Is ''Pearl Harbor'' historically accurate?
The critics have spoken. (”Bore-a, Bore-a, Bore-a,” thumped The Washington Post.) But so have the first waves of audiences, ringing up a huge $75.2 million box office over Memorial Day weekend. Now history will be the judge of Disney’s three-hour, $140 million war saga, ”Pearl Harbor.”
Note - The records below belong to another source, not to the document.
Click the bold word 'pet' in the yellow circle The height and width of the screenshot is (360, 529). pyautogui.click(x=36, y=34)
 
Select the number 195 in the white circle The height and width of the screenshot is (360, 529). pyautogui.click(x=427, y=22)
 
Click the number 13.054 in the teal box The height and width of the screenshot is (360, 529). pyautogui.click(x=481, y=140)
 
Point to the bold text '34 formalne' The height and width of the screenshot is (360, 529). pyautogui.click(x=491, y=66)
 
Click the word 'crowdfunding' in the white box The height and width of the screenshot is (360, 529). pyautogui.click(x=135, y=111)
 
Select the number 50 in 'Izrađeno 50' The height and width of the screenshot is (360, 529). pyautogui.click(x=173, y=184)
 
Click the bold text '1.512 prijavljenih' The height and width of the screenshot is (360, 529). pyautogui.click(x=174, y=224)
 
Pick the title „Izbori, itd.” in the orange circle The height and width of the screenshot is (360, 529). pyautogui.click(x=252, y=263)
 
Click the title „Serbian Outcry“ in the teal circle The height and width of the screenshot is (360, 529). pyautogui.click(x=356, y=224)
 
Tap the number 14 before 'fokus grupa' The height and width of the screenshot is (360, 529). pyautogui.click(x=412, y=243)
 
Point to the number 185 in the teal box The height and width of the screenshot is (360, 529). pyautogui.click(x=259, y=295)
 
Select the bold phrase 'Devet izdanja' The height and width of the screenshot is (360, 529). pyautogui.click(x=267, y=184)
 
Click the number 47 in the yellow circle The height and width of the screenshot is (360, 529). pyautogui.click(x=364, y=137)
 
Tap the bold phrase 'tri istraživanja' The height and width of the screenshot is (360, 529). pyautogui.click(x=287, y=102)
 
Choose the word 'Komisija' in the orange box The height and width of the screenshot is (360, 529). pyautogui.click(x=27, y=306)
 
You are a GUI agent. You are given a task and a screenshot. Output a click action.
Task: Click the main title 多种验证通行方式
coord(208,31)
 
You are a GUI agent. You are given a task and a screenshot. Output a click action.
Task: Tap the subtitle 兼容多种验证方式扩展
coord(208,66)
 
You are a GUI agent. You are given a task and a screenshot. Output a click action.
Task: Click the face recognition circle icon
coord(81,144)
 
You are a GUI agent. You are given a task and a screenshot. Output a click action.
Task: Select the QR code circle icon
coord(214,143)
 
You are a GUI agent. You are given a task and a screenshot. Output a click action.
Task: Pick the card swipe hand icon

Coming on the heels of a new wave of books, videos, and TV news specials marking the upcoming 60th anniversary of the Dec. 7 attack, the movie has sent a collective shiver down the backs of historical purists everywhere. Even Daniel Martinez, park historian at Hawaii’s USS Arizona Memorial and a ”Pearl” script consultant, concedes: ”They’re using history as wallpaper.” (Though Martinez adds that director Michael Bay’s depiction of the 1941 event is generally accurate.)
”This wasn’t The History Channel,” says star Ben Affleck in ”Pearl”’s defense. ”There’s a lot of interesting stuff that, if the movie turns you on to it, you can follow up on.” Adds Bay: ”It’s about getting the essence of what it felt like.” For those who want to separate fact from fiction, EW consulted a few experts. We award medals of honor, with a maximum of five for absolute historical verisimilitude.
REEL STORY Flyboy Affleck volunteers for the Eagle Squadron, a British unit created for American pilots before the U.S. entered WWII. REALITY CHECK The 244-member squadron did exist — but Affleck’s Army Air Corps pilot couldn’t have joined without surrendering his commission. ”For an American officer to fight with the British would be a violation of neutrality,” says Jack A. Green, a curator at the Naval Historical Center — and a ”Pearl” script adviser who lost this battle.
REEL STORY Not only is Affleck’s Rafe a nimble aviator, but he’s skilled in the ancient art of origami as well. REALITY CHECK The practice of folded-paper sculpture was discovered by occupation troops in Japan after the war. ”Prior to the war, Americans didn’t really understand Japanese culture,” Green says. ”And chances are Rafe would not be interested in origami. He’s a fighter pilot; they’re macho guys.”
REEL STORY Only two U.S. airmen shot down Japanese planes during the attack. REALITY CHECK While other flyers got aloft, only Lieutenants Kenneth Taylor and George Welch (loose models for Affleck’s and Josh Hartnett’s characters) were credited with hits. They felled a total of six Japanese planes. ”But [in the film] it looks like 20,” grouses ”At Dawn We Slept” coauthor Donald Goldstein. ”And then they go give blood!”
REEL STORY Tools of the trade in ”Pearl Harbor”’s hospital: lipstick to mark patients’ foreheads and Coke bottles to hold donated blood. REALITY CHECK Navy nurses like Kate Beckinsale’s Evelyn really did perform primitive triage on incoming wounded. ”The lipstick was nothing I remember doing individually, but it sounds like something we might do,” says Lenore Terrell Rickert, 87, then a Navy nurse on the scene. ”Anything we could do to hurry things up.” While Rickert doesn’t remember any Coke bottles brimming with blood, Goldstein says, ”It did happen, even though it seems awful unsanitary.” You know what they say — Coca-Cola adds life.